I went through my shots from the camping trip out to the Mojave Lava Tubes and looked for the most ordinary shots, shots that would not be surprised to see in the photos of the average tourist.

It’s not a fun exercise – looking for mediocrity or maybe put more kindly, averageness – in your own work, but it’s a helpful exercise to illustrate what I value as interesting, above average or extraordinary.

This shot, while I distinctly remember noticing the red barrel cacti scattered in the foreground, and I also distinctly remember noticing the black volcanic hill in the background on the right, suffers from offering too much to observe and no artistic guidance or composition to help direct the eye. That’s keeping it pretty simple. The red barrel cacti on the left and the black cinder hill on the right have an interesting diagonal line between them, but having a third strong subject in the frame would have also helped form a triangle, which often helps create a stronger composition by creating a balance or offer tension between three poles, not just two. Now, the viewer probably looks at the cactus then the cinder hill, then back like a tennis match. And a tennis match with nothing happening. And the light is high noon and uninteresting. Very little shadows or contrast from the lighting. So the photo appears rather flat. This photo reminds me of photos I take with my phone to remember a place I’ve been. Great for “Google Photo memories” to pop up and remind you of a vacation or a scene, but not much of a focal point for the composition. Simply put, trying to cram everything in front of me into the camera. Next!

Backlit from the setting sun, this image offers a silhouette to please the viewer’s eye, but the focus is not sharp enough, and the tree branches on the lower part of the tree intersect with the branches of trees in the background so it’s not as clean as silhouette as I would like. The horizon is not straight but the line of the road is straight, so maybe I straightened this out?
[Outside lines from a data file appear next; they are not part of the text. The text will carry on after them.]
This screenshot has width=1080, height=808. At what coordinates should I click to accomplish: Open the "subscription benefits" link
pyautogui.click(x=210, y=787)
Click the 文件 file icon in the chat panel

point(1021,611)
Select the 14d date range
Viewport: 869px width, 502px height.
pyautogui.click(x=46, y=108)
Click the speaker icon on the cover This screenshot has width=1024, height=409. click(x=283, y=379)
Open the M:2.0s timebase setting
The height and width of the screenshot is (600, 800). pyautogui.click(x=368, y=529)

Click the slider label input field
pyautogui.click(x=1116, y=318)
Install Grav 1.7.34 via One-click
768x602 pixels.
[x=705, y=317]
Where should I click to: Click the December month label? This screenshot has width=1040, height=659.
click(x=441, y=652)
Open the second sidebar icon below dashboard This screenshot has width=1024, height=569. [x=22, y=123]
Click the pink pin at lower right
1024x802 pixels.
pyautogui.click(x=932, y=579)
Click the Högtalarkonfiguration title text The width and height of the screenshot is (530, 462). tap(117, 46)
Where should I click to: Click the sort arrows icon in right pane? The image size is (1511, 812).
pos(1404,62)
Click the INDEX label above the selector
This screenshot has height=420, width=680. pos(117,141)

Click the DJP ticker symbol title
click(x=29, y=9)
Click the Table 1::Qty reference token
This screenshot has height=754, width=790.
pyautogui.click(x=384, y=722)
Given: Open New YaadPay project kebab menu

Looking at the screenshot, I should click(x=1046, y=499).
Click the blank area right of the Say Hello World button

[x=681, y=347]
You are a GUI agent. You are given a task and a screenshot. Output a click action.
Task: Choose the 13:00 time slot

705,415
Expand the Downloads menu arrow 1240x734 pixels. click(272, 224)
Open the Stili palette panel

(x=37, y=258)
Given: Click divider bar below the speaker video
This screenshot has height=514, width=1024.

I guess it’s okay that the horizon of the landscape drifts downward to the left, but I notice it and it’s not really helpful to make a great composition, so it just seems to be an element of the photo that doesn’t serve for a positive purpose, just as a distraction. The glow from the sun could be a bit more controlled and shaped if I had used a higher aperture, or a faster shutter speed. A higher aperture also would have another benefit: it would have likely given a sharper shape to the background branches instead of them looking a bit fuzzy and blown out. Next!

All hail the great Mojave Lava Tube! Not. This particular part of the trip, while a box to check off, was underwhelming. I composed a couple of shots, landscape then portrait. I could have moved around and looked at all the “holes” in the ceiling of the lava tube but a group of 8 boys and men had climbed down behind me, and I wanted to get back to the sunshine and let them have the place to themselves. I didn’t relish trying to compose interesting, artistic shots, while avoiding being trampled or worrying about a bunch of dust being kicked up by the other visitors. Actually, now that I think of it, the dust in the air might have been a missing ingredient as it would have produced a glow in the shafts of light. Oh well, that’s the risk you take when you rush or you let fear or insecurity get into your compositional decisions.

All in all, it’s even a bit embarrassing to say that these images were shot with the Fuji GFX100s, an amazing camera capable of so much more. Just goes to show you that your work is only going to be as good as your eye.

Well, this has been fun and a little cathartic. I might do this again – reviewing “throwaway” shots with a critical eye to see what I can learn about my decisions, instincts, and preferences.